In rural Alabama, the heart of the battle against gay marriage, Pike County Probate Judge Wes Allen said he would stop issuing all marriage licenses to avoid having to give them to gay couples. Allen said Alabama law gives judges the option of granting licenses, and “I have chosen not to perform that function.”

Governors in Louisiana, Mississippi and Texas also railed against the ruling. And clerks in some of the affected states refused to issue licenses, citing a three-week grace period allowed by the Supreme Court or forms now out of date that specify “bride” and “groom.”

But by Friday afternoon, couples had received licenses in all but one of the 14 states, according to the Human Rights Campaign. In Louisiana, where Republican Gov. Bobby Jindal is running for the White House as a conservative Christian, same-sex couples were turned away.

In Texas, many counties held off on issuing same-sex marriage licenses until receiving guidance from Republican Attorney General Ken Paxton, who scolded the Supreme Court but left counties in limbo for hours. The delay dragged on for hours in Houston, until the clerk relented and agreed not to wait for updated forms from the state.

Other clerks scrambled to issue licenses as gay couples rushed to their offices.

In Arkansas, Pulaski County Clerk Larry Crane held a hand to his heart after the Supreme Court’s ruling.

“It is a special day,” he said, choking up. “I’m honored to be a part of it.”

Minister Danielle Goeckel stood on the steps of the Fulton County courthouse in Atlanta on Friday morning holding a sign reading: “Yes I will gladly marry you!”

The fee for her services? Two hugs.

Jessica Dent and Carolee Taylor got married a few blocks from the courthouse in Montgomery, Alabama.

“Never thought it would happen in our lifetime,” said Taylor.

The Human Rights Campaign sent letters to the governors of the 14 affected states warning that delaying issuing marriage licenses would be unlawful.

Some opponents made a religious freedom argument.

“No Texan is required by the Supreme Court’s decision to act contrary to his or her religious beliefs regarding marriage,” Abbot said.

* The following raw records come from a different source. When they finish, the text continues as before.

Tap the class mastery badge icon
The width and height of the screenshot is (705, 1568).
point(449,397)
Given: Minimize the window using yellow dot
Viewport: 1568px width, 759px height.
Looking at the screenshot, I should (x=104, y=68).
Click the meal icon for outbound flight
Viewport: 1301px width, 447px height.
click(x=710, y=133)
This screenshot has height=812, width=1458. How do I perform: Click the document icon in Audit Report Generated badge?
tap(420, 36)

Abbott issued a memo saying the government should not pressure people to violate their “sincerely held religious beliefs.” He later clarified that he does not condone discrimination or authorize state agencies to deny benefits to same-sex couples.

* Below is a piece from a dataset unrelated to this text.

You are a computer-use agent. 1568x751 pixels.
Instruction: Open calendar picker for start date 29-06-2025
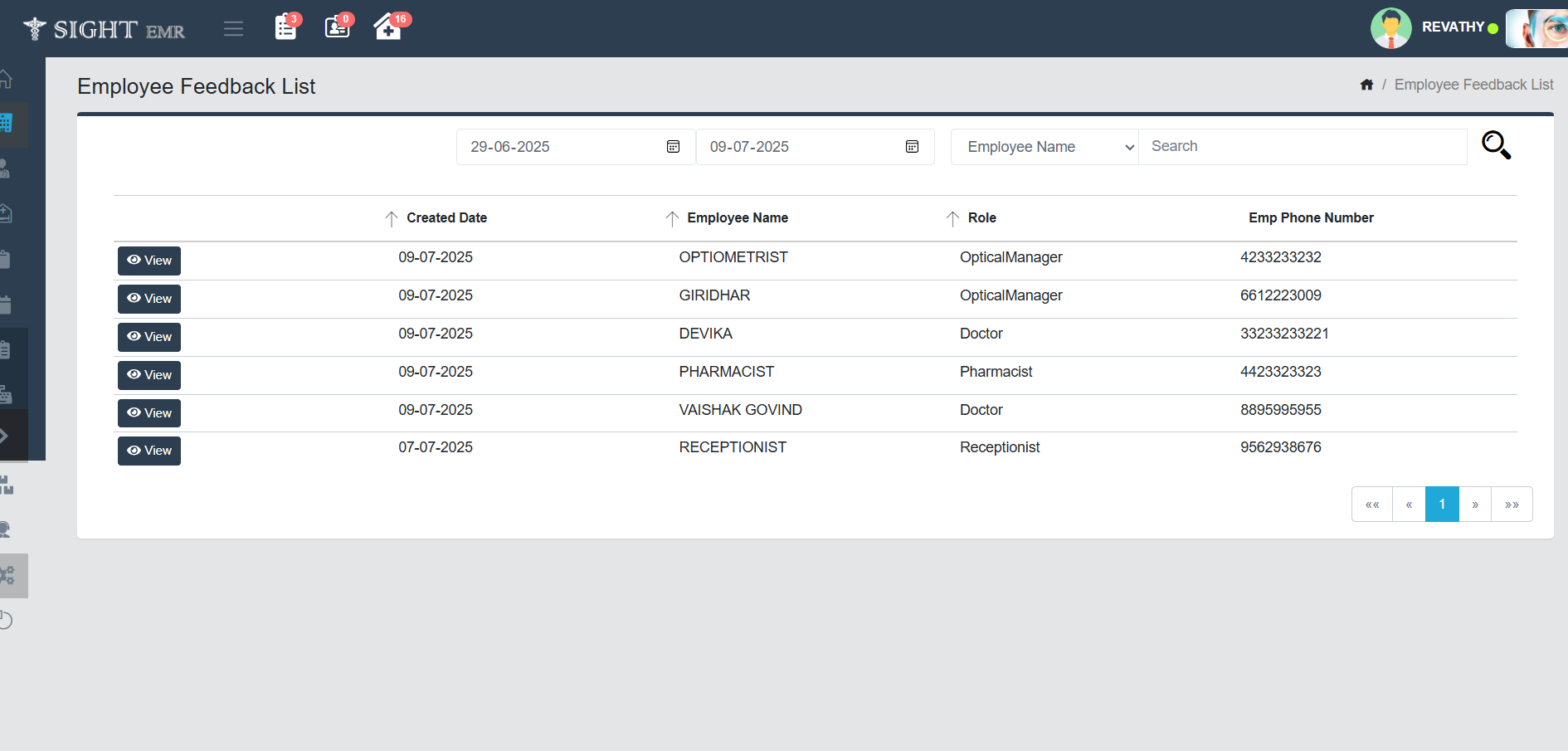[673, 147]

Jindal issued a statement vowing to never stop fighting for “religious liberty.”

“Marriage between a man and a woman was established by God, and no earthly court can alter that,” he wrote.

The Supreme Court allows for a 25-day delay while it considers a rehearing. The Louisiana Clerks Association advised clerks to wait until then before issuing licenses.

In other states, governors, even those who disagree with the ruling, made decisive statements, calling gay marriage the law of the land and instructing their clerks to issue licenses right away.